Belgien unter Schock

Es ist der Tag, an dem Belgien es mit der Angst zu tun bekommt. Vor den jüdischen Schulen in Brüssel und Antwerpen patroullieren schwer bewaffnete Sicherheitskräfte. Die Rue de la Colinne in Verviers bleibt rund um die Wohnung, die die belgische Polizei am späten Donnerstagabend gestürmt und zwei bewaffnete Dschihadisten erschossen hatte, abgesperrt.

Lisa Pops, eine der Anwohnerinnen, war zum Zeitpunkt des Geschehens in einer Apotheke, nahe des Einsatzortes. "Als ich nach Hause kam, hat mir mein Sohn gesagt: Mama, ich dachte, du wärst tot. Meine Kinder haben große Angst gehabt", erzählt die Frau sichtlich bewegt.

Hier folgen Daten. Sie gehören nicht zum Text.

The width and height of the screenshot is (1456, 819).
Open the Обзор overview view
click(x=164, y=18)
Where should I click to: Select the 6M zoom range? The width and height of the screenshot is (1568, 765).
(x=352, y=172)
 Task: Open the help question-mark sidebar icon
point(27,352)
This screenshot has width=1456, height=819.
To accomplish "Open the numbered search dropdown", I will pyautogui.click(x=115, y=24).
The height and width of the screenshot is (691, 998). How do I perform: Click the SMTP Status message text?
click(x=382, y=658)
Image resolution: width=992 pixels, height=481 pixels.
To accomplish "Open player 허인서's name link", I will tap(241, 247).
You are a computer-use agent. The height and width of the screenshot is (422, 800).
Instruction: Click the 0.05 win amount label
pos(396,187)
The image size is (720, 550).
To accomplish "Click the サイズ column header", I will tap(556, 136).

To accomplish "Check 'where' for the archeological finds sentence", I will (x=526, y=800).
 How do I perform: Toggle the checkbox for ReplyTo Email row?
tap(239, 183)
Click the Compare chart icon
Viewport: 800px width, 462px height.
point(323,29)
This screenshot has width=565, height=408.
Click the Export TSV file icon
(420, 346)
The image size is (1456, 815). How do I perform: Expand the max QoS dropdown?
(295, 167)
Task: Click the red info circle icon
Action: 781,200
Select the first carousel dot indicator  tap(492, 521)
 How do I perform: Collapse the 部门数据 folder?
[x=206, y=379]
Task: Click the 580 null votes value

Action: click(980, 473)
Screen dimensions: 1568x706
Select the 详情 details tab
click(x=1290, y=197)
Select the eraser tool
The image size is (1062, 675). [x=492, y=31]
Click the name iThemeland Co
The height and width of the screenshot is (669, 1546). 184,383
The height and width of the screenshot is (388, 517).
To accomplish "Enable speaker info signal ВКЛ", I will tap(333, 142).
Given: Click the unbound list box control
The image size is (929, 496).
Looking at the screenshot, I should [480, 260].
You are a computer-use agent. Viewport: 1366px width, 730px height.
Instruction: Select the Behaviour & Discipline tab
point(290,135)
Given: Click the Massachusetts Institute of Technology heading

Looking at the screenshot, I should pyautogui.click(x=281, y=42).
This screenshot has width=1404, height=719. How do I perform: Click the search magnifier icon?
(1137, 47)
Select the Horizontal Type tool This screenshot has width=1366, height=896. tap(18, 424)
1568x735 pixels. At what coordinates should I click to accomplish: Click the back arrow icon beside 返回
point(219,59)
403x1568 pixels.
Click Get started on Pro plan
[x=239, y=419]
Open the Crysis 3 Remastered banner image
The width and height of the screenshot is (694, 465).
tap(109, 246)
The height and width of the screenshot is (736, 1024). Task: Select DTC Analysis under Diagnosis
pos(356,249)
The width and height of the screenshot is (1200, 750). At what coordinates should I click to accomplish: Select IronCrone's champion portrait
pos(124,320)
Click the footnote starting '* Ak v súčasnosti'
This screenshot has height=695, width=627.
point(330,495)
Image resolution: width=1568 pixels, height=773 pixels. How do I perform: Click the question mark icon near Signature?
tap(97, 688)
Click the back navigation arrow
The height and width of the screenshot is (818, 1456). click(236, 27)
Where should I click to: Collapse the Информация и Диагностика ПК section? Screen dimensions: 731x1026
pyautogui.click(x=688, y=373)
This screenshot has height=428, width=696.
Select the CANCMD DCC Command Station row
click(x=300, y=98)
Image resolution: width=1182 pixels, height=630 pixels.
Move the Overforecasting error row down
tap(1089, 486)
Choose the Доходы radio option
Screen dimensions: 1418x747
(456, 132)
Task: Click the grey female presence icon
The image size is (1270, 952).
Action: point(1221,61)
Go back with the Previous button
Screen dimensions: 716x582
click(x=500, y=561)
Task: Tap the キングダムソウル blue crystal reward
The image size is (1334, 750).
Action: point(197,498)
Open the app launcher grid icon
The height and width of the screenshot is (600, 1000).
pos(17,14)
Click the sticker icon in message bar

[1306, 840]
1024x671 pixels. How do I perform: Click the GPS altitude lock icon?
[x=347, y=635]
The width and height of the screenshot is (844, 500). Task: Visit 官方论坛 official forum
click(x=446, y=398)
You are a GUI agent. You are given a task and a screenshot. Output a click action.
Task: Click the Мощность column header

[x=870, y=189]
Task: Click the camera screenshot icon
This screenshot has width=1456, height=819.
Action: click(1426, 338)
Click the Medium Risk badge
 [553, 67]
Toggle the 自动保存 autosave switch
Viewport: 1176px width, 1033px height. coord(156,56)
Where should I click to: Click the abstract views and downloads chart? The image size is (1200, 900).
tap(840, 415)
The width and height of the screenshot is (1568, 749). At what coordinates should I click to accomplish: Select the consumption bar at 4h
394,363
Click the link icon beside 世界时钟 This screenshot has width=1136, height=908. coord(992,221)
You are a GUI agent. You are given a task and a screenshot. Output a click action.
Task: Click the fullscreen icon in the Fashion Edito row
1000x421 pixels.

Die Schilderungen verängstigter Bürger nehmen am Tag danach kein Ende. Und nicht einmal die Sicherheitsbeamten strahlen Sicherheit aus, seitdem Staatsanwalt Eric Van Der Sypt am Freitagmittag bestätigte: "Die Gruppe wollte Polizisten auf offener Straße oder in Kommissariaten töten." Daraufhin rief die Gewerkschaft Sypol ihre Mitglieder auf, nur noch zu zweit und mit schusssicherer Weste auf Streife zu gehen. Die Dienstwaffe sollten sie mit nach Hause nehmen.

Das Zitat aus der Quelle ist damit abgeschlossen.